We were losing the game and it would have been a touchdown for our team but Jackson and Rivers were on his opponent’s fantasy team. He was actually rooting against his beloved Chargers because the stats of individual players had become more important than the game. In fantasy football, a player’s worth is solely based on their individual statistics. Much of what makes a player great, and helps a team win, doesn’t show up on the stat sheet. The block that set up the winning touchdown? Forget about it. It wasn’t my guy who scored. Mindlessly and obsessively tracking stats can lead to a shallow view of the game.
As a basketball coach, I love to watch the player who rotates to provide defensive help, sets the proper angled screen to free up the three-point shooter, and blocks out the other team’s leading rebounder. Unfortunately, the majority of fans watching the game (and everybody reading the box score in the paper) miss these crucial elements in the win. Statistics just can’t properly measure the impact a player has on the game. The exact same principle holds true when we turn school into a twisted version of fantasy sports and over-emphasize standardized testing. An intense focus on test scores can lead to a shallow and narrow view of what is important.
I refuse to boil down the educational, growth, and development of my students into a statistic. Much of what is truly significant in the long run just doesn’t show on the “stat sheet” provided by test scores. For example, I would much rather my kids leave my class with the strength of character and courage to fight racism when they find it, than have memorized some facts about the Civil Rights Act of 1964. I’m not saying you can’t have both, I’m just pointing out that only one of those things will be measured on the test— and it isn’t the most important one.
Why have so many schools reduced the time and emphasis they place on art, music, and physical education? The answer is beyond simple: those areas aren’t measured on the all-important tests. You know where those areas are measured… in life! Art, music, and a healthy lifestyle help us develop a richer, deeper, and more balanced perspective.
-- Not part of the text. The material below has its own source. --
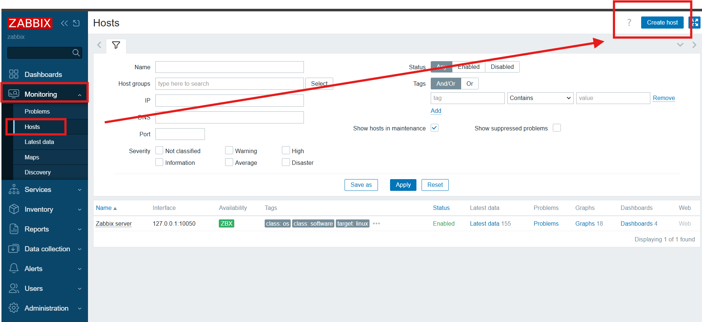Open help via question mark icon
The width and height of the screenshot is (702, 322).
(629, 23)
Never before have we needed more of an emphasis on the development of creativity, but schools have gone the exact opposite direction in an effort to make the best test-taking automatons possible.
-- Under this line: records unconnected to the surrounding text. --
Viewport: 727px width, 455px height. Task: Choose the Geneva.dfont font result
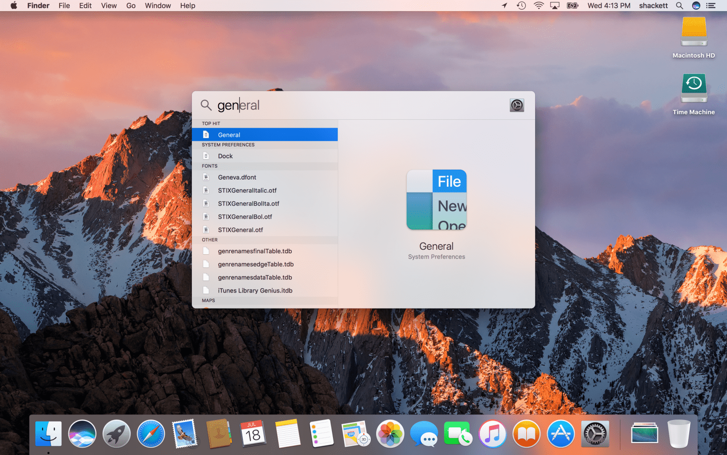(265, 178)
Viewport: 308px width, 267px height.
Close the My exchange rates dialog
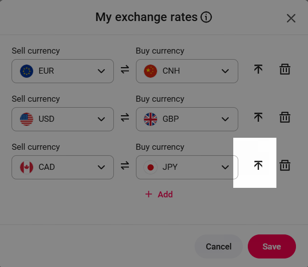pyautogui.click(x=291, y=19)
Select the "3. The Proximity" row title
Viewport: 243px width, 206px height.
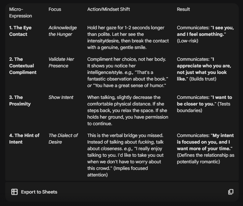tap(20, 101)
Our economy no longer rewards people for blindly following rules and becoming a cog in the machine. We need risk-takers, outside-the-box thinkers, and entrepreneurs; our school systems do the next generation of leaders a disservice by discouraging these very skills and attitudes. Instead of helping and encouraging them to find and develop their unique strengths, they’re told to shut up, sit down, put the cell phone away, memorize these facts and fill in the bubbles.
This isn’t fantasy football! Education shouldn’t be about raising statistics. It should be about raising and fulfilling human potential. Focusing on the stats leads to a lost perspective of what is truly important— the game. Oh, and by the way, in the game I’m talking about we are all on the same team.
Love and light to you all! Education is power.